Such disparities are fueled by factors including marginalization, loss of family, homophobia, and “sexual minority stress” (prejudice and stigma that combine to negatively impact a person’s mental and emotional health). These factors often result in increased risky sexual behavior, sexual abuse, verbal harassment, intimate partner violence (IPV), and pressures of gender conforming identity.3,6,7 Additional HIV-related social risk factors in this population include increased likelihood of homelessness, commercial sex work and drug use.2,3,6,7 While MSM and Transgender people are at increased risk for HIV and related cofactors, these communities have also developed protective behaviors including resilience and building strong social networks.

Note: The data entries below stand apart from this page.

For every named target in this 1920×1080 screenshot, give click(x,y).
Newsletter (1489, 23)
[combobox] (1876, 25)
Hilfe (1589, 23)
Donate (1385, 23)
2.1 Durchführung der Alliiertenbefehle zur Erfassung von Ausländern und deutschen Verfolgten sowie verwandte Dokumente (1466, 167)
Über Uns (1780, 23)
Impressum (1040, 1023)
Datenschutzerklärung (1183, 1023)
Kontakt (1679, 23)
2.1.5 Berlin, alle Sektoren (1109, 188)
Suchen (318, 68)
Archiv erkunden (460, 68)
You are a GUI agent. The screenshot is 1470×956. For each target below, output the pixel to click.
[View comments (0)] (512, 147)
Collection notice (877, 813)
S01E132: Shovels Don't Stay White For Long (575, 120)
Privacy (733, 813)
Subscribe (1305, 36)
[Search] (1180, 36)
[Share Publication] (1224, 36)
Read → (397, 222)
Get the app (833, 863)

One such respite from the multitude of social problems is the development of strong social support through the House Ball Community (HBC), comprised predominately of MSM and Transgender people of color.3,8 The HBC is a sub-culture of the LGBT community in which individuals are organized into social groups referred to as ‘Houses’ that actively compete against each other in social events known as ‘Balls’(Ballroom).9-12 The social “Houses” are similar to a nuclear family, with a ‘Mother’ and/or a ‘Father’ role typically assumed by a TGF or MSM who oversees the ‘kids’ or ‘children’ (young house members usually between the ages of 14 and 24).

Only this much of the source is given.